Objective
Copy the following material line for line, exactly as it stands.

Material for this task

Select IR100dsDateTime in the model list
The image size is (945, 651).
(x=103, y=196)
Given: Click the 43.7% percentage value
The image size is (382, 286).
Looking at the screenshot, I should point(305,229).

Answer
Select IR100dsDateTime in the model list
The image size is (945, 651).
(x=103, y=196)
Given: Click the 43.7% percentage value
The image size is (382, 286).
Looking at the screenshot, I should point(305,229).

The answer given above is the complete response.